__STORED RECORDS__
******************************
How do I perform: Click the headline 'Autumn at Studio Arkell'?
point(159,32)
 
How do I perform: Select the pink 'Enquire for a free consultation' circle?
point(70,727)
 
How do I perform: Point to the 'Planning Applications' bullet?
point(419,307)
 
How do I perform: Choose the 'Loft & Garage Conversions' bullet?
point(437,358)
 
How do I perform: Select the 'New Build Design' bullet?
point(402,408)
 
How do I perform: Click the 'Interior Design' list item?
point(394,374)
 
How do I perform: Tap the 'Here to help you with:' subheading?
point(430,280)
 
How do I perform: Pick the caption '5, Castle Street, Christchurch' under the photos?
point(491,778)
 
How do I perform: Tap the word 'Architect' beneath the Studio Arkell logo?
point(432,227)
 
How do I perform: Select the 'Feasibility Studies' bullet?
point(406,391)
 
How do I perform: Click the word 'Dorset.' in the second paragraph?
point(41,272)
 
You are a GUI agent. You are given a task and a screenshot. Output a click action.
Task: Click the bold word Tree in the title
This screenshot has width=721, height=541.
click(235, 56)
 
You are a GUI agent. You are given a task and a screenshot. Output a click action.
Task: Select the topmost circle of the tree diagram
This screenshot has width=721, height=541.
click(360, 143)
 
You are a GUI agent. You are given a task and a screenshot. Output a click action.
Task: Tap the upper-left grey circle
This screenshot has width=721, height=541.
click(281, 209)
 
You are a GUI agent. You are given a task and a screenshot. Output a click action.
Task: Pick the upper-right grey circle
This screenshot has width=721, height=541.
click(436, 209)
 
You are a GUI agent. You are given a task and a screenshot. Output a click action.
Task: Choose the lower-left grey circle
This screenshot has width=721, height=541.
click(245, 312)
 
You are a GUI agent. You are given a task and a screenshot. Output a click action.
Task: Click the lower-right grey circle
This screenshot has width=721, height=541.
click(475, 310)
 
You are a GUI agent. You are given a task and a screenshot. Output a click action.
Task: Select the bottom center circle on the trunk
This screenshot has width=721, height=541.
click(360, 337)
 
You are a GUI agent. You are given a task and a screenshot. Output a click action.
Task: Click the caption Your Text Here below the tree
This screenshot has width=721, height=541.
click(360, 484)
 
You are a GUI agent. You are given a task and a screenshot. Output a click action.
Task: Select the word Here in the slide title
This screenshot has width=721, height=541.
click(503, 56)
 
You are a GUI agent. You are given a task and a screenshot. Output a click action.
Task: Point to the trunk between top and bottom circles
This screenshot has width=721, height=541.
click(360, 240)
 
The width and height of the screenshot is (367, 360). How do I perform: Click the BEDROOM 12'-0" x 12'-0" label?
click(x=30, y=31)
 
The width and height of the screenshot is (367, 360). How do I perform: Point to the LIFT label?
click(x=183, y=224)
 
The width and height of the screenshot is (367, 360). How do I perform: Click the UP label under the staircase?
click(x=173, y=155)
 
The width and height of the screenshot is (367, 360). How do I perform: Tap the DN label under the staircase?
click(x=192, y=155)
******************************
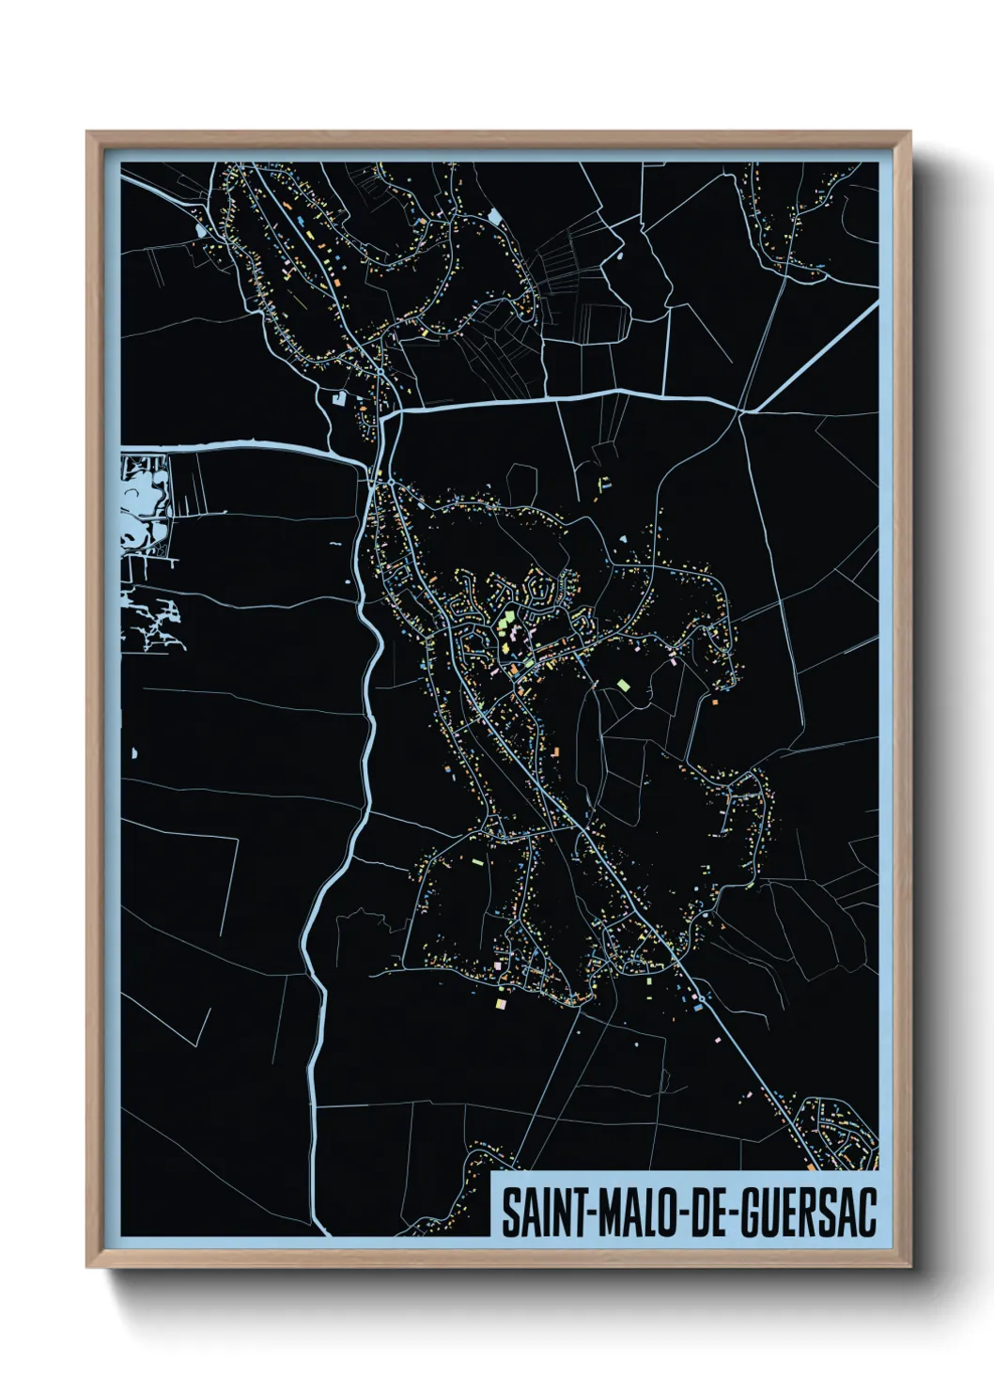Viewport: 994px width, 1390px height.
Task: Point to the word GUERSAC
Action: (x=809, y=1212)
******************************
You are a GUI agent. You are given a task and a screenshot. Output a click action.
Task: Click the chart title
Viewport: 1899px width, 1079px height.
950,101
******************************
__PROBLEM__
Rewrite the lines from the one holding "the LIFT label?" through the one holding "click(x=173, y=155)", both included, as a Markdown table with the columns No. and Text. Skip any blank lines.

__FULL RESPONSE__
| No. | Text |
|---|---|
| 1 | The width and height of the screenshot is (367, 360). How do I perform: Point to the LIFT label? |
| 2 | click(x=183, y=224) |
| 3 | The width and height of the screenshot is (367, 360). How do I perform: Click the UP label under the staircase? |
| 4 | click(x=173, y=155) |